Doce higos secos (Relatos gastronómicos - 1)

 
Por Jesús Villanueva Jiménez  (Publicado en El Día / Mesa abierta el 25 de julio de 2015).
 
 
          Amanecía una mañana del frío invierno que transcurría ese año de Nuestro Señor de 1706. Miguel había pasado la noche a la vera de un viejo muro de piedra, por donde se habían colado las raíces de una higuera que ya cargaba cientos de incipientes brevas, aún incomestibles, salvo para una cabra que estirase mucho el cuello. Aún le quedaban -calculaba él-, entre cuatro y cinco leguas, de las casi diez que separaban Icod de los Vinos del puerto de Santa Cruz. Otra jornada de marcha sin descanso, que más le machacarían sus descalzos encallecidos pies. 
 
          Diecisiete años contaba el muchacho, que desde los catorce había trabajado en el próspero muelle de Garachico, norteño pueblo de Tenerife, caído en desgracia. “¡Maldito Trevejo del demonio!”, se había repetido mil veces. La repentina erupción de aquel volcán de Montaña Negra -la cordillera que sombreaba los amaneceres del, hasta entonces, puerto más importante de la isla, el pasado 5 de mayo, había llevado el infortunio a sus habitantes. Sobre el pueblo corrió un torrente de lava roja como la ira, que se partió en dos brazos, reduciendo a cenizas todo lo que se encontraba a su paso. Un brazo de materia incandescente sepultó el muelle, dejándolo inútil para el atraque de los grandes mercantes, habituales hasta entonces. El otro abrasó la mitad del pueblo. Apenas media hora tuvieron los lugareños para escapar de aquel infierno. Sin puerto, abrasadas las viñas y destruido el comercio, Garachico había sucumbido a la ruina. 
 
          Unos amigos de Icod los habían acogido a su madre y a él, como tantos icodenses hicieron con otros paisanos. Miguel emprendió la marcha cuando el sol dio luz al camino que llevaba hasta la costa chicharrera. Allí le aguardaba trabajo en una balandra de pesca, del que un tío paterno era patrón. 
 
          Ya el sol sobre su cabeza, apurando el agua del pellejo, sintió el hambre arañarle las tripas.
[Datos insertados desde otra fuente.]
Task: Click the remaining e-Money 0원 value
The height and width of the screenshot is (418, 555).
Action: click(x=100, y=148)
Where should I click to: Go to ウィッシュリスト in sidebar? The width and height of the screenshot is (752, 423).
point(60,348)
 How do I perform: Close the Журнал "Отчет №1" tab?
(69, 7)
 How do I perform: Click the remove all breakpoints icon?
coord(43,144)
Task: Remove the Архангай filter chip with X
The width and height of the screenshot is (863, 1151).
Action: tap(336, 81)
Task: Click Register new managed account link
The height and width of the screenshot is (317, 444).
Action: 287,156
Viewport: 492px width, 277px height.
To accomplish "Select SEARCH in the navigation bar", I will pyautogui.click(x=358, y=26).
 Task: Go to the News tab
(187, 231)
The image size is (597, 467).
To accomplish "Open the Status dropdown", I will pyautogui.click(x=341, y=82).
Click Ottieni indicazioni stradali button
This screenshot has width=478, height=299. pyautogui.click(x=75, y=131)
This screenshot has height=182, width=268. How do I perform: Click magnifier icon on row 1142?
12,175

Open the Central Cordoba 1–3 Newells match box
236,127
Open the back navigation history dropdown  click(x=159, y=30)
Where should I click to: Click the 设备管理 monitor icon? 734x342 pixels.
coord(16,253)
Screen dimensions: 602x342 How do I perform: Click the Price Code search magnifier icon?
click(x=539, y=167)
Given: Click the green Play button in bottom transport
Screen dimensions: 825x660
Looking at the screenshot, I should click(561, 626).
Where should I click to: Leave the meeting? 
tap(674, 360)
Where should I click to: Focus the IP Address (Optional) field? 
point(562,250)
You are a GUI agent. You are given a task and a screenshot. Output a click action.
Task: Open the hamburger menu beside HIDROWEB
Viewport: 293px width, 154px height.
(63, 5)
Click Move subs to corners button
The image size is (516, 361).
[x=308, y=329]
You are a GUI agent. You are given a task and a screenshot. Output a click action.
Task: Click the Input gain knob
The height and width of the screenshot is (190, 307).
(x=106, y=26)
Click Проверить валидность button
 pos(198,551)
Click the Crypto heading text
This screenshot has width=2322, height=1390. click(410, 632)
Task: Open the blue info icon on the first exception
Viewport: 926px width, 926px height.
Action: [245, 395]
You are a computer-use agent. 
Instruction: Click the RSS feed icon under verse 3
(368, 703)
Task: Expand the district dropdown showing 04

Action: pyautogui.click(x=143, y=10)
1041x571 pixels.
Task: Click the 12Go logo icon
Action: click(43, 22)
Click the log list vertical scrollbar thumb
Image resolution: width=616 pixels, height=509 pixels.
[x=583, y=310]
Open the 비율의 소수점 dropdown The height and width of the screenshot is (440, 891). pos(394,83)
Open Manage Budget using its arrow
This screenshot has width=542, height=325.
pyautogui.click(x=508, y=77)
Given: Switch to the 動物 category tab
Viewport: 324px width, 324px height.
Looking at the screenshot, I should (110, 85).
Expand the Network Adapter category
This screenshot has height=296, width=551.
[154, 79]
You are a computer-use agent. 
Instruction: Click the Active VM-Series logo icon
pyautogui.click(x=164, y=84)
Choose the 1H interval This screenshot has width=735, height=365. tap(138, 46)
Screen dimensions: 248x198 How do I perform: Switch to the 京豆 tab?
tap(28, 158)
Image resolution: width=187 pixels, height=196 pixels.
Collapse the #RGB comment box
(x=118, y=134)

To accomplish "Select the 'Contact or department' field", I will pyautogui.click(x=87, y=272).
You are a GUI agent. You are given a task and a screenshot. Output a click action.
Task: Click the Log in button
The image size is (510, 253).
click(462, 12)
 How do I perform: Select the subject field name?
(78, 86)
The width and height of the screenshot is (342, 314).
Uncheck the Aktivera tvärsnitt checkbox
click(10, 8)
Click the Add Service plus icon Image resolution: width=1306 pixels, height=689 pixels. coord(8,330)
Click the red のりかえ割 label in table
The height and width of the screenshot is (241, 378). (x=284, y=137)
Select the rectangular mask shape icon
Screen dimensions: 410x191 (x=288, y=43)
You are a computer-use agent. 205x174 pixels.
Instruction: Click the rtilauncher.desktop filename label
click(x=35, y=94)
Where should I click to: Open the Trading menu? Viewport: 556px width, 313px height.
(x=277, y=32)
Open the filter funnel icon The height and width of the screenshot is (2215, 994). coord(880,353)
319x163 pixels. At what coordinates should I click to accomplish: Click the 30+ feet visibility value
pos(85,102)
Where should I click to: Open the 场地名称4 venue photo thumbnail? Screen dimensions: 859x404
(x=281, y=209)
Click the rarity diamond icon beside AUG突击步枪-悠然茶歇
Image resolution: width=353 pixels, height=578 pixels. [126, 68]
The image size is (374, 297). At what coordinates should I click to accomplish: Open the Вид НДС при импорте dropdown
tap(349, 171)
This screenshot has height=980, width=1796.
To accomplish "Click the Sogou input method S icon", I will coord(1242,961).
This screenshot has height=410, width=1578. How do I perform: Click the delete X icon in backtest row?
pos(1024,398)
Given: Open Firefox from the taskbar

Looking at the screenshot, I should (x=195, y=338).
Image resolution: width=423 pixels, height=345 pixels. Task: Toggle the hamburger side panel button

De la hogaza y el duro queso había dado buena cuenta el día anterior. Nada más pudo darle la madre para el camino… Salvo lo que envuelto en un trapo guardó en el zurrón, haciéndole prometer no desenvolverlo hasta que oyera gritar al estómago. ¡Cuánto lo conocía la madre! Ansiaso, deshizo Miguel el envoltorio y halló los doce higos secos. Recordó entonces lo que su madre le había dicho en más de una ocasión: dosifica el esfuerzo y con él el alimento, hijo mío. Al atardecer, ya alcanzaba Miguel con la vista las primeras casas de Santa Cruz, masticando con deleite el último de los higos, cual manjar más nutritivo.